Similarly, the digit symbols for 61 based number system is (0..9 and
A..Z and a..y) and so on.
Input
Each
line in the input will contain an integer (as defined in mathematics)
number of any integer base (2..62). You will have to determine what is
the smallest possible base of that number for the given conditions. No
invalid number will be given as input. The largest size of the input
file will be 32KB.
Output
If
number with such condition is not possible output the line "such number
is impossible!" For each line of input there will be only a single line
of output. The output will always be in decimal number system.
Sample Input

3

5

A

Sample Output

4

6

11

 题目其实很简单，但是很有趣。
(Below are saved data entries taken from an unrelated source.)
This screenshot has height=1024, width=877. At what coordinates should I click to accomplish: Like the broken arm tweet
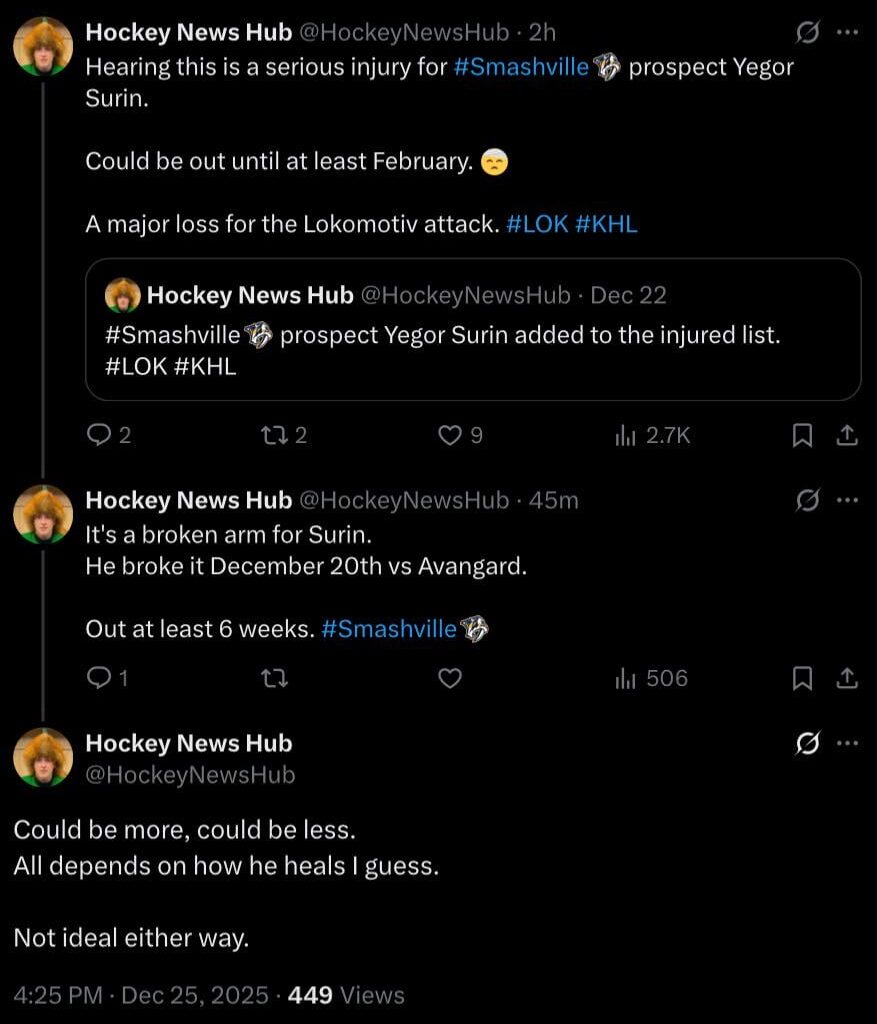(x=451, y=679)
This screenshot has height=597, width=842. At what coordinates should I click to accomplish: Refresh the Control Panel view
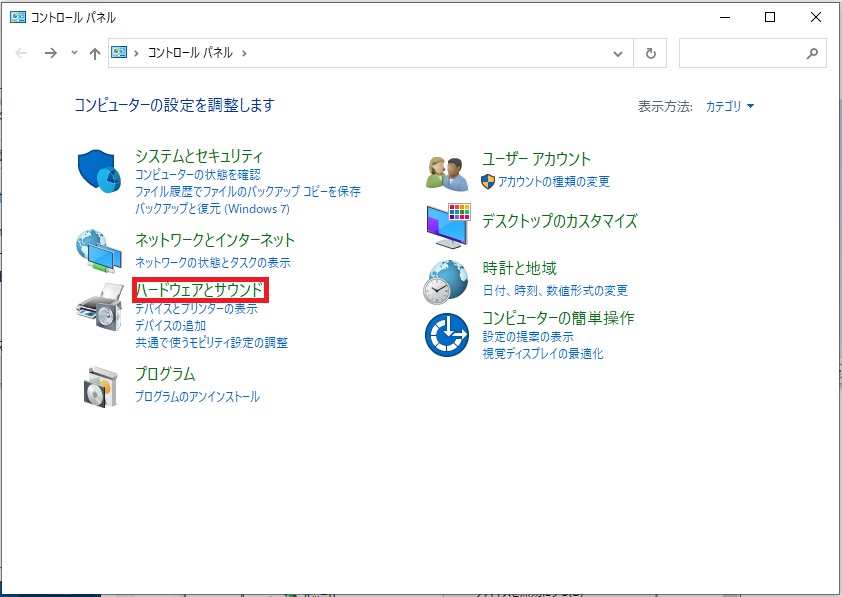[x=649, y=53]
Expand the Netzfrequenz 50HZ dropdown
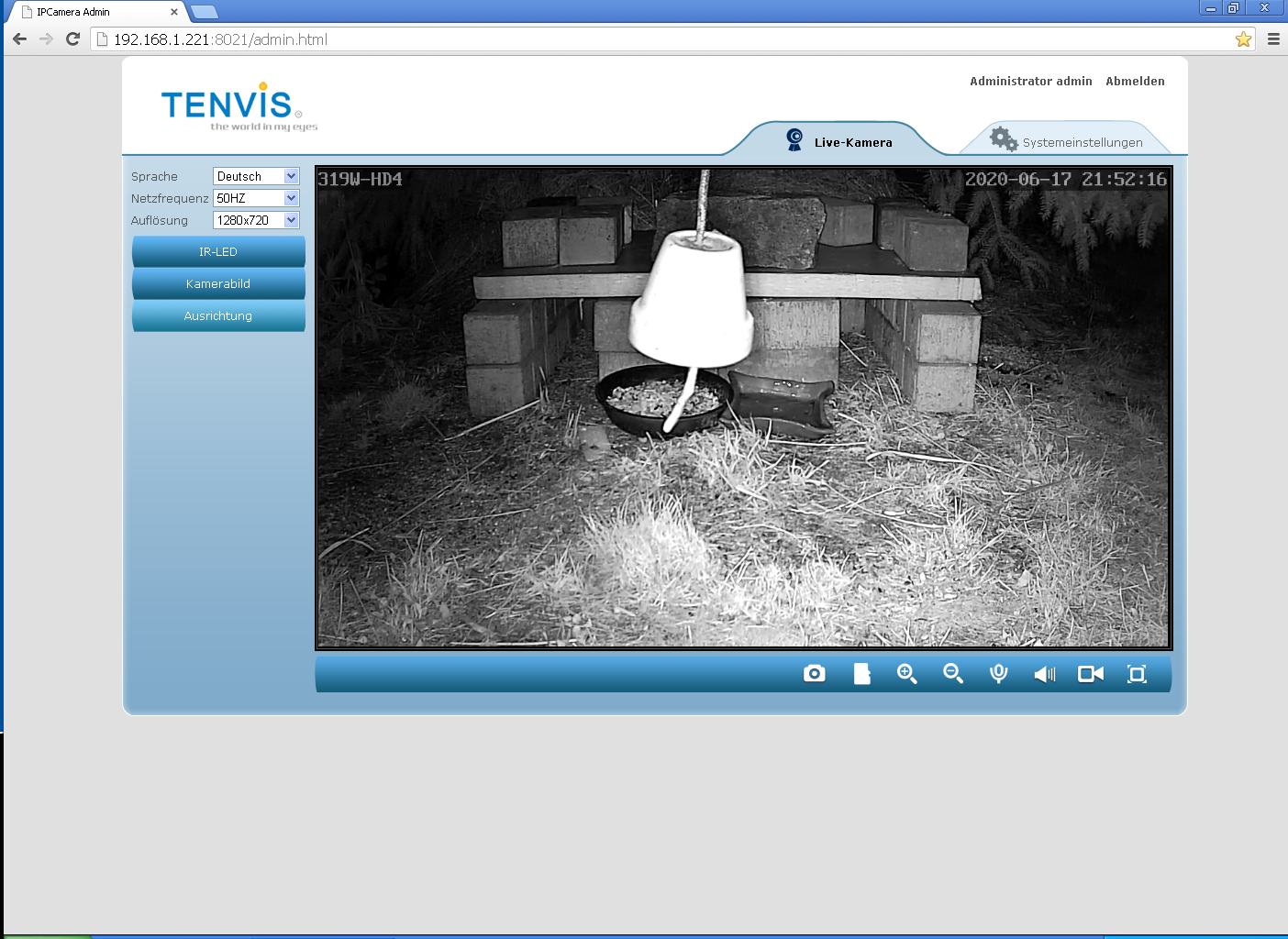The image size is (1288, 939). 256,198
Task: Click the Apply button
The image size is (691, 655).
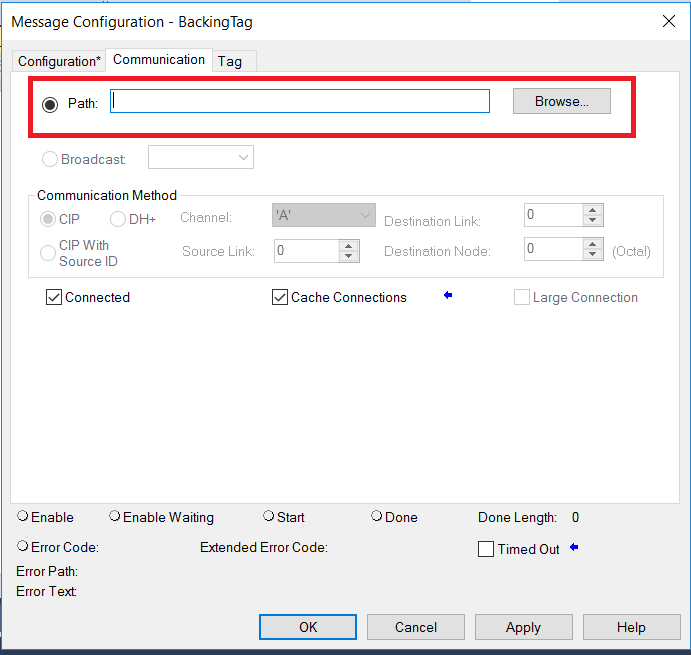Action: pos(524,627)
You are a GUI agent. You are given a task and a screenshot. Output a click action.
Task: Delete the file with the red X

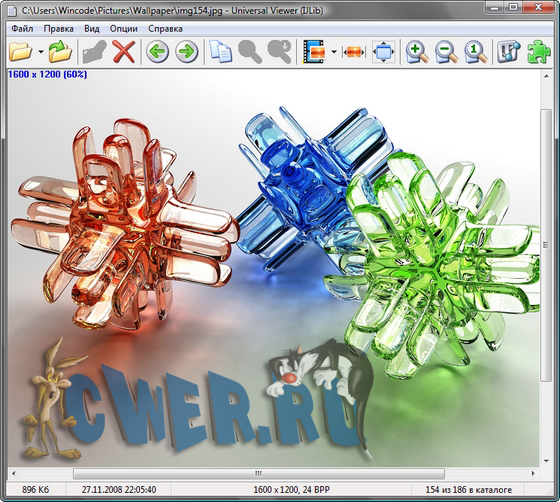(x=124, y=52)
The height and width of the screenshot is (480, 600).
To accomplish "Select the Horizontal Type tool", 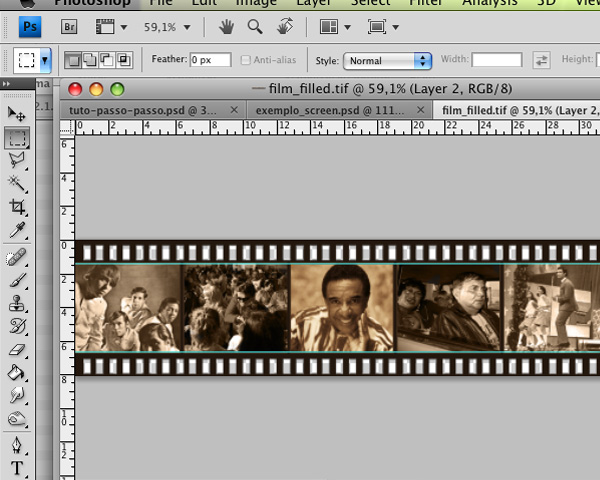I will click(x=17, y=468).
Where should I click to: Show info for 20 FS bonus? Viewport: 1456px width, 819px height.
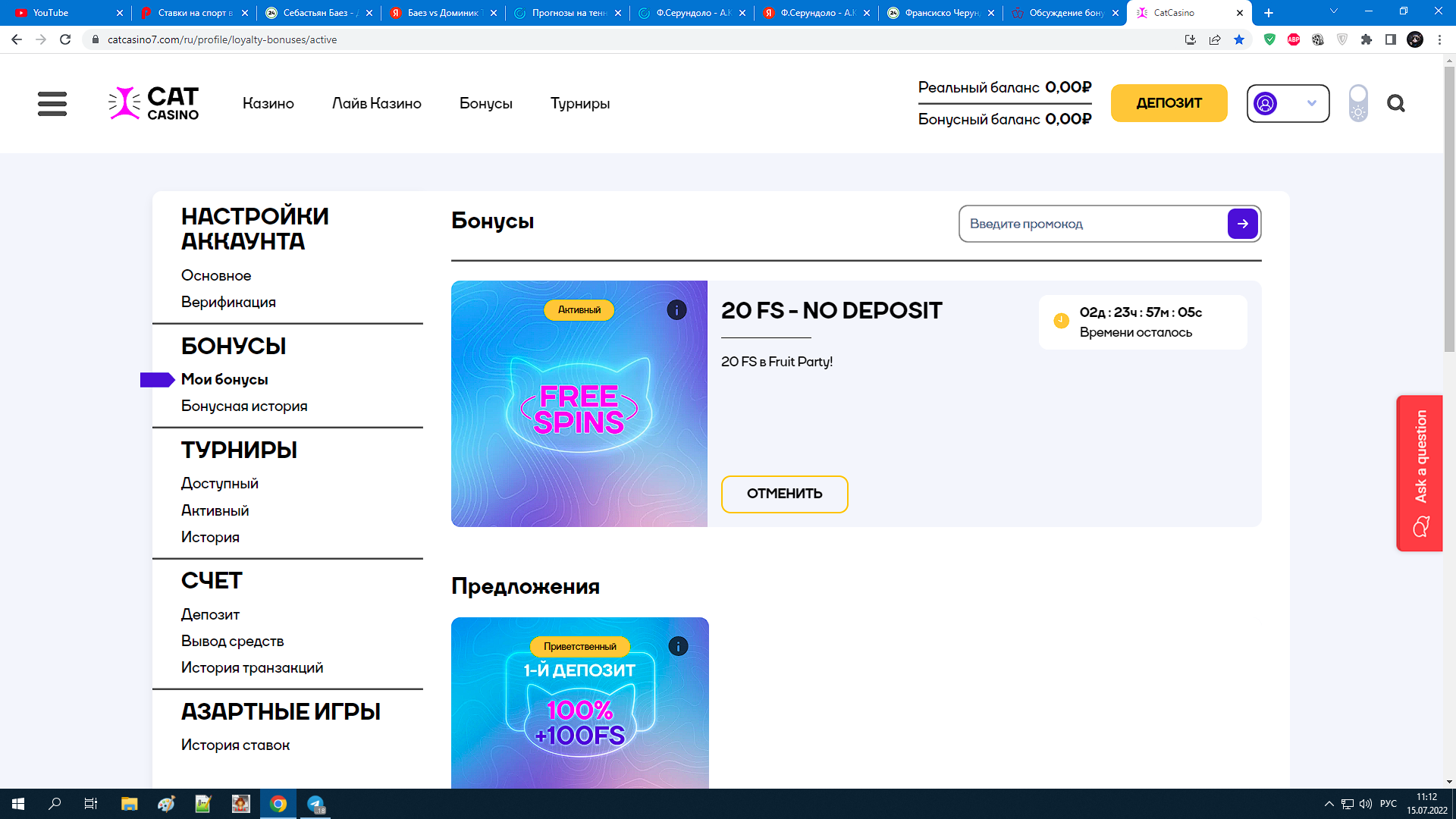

假设一个数可以表示为∑ai * (base ^ i)，这个数可以被n-1整除，那么∑ai也能被n-1整除，而且两者是等价的。

 

//#include "stdafx.h"
//============================================================================
// Name        : acmcpp.cpp
// Author      : Yubo Chow
// Version     :
// Copyright   : Your copyright notice
// Description : Hello World in C++, Ansi-style
//============================================================================
#include <iostream>
#include <stdlib.h>
#include <stdio.h>
#include <queue>
#include <math.h>
#include <algorithm>
#include <set>
#include <limits.h>
#include <float.h>
#include <bitset>
#include <cmath>
#include <vector>
#include <map>
#include <list>
#include <string.h>
using namespace std;
int main()
{
#ifndef ONLINE_JUDGE
freopen("case.txt", "r", stdin);
#endif
char num[320000];
while (scanf("%s", num) == 1 && num[0])
{
int len = 0, base = 1;
int sum = 0;
for (; num[len]; ++len)
{
if (num[len] <= '9')
{
num[len] -= '0';
}
else if (num[len] <= 'Z')
{
num[len] -= 'A' - 10;
}
else
{
num[len] -= 'a' - 36;
}
base = max(base, int(num[len]));
sum += num[len];
}
for (++base; base < 63; ++base)
{
if (sum % (base - 1) == 0)
{
cout << base << endl;
break;
}
}
if (base == 63)
{
cout << "such number is impossible!" << endl;
}
}
return 0;
}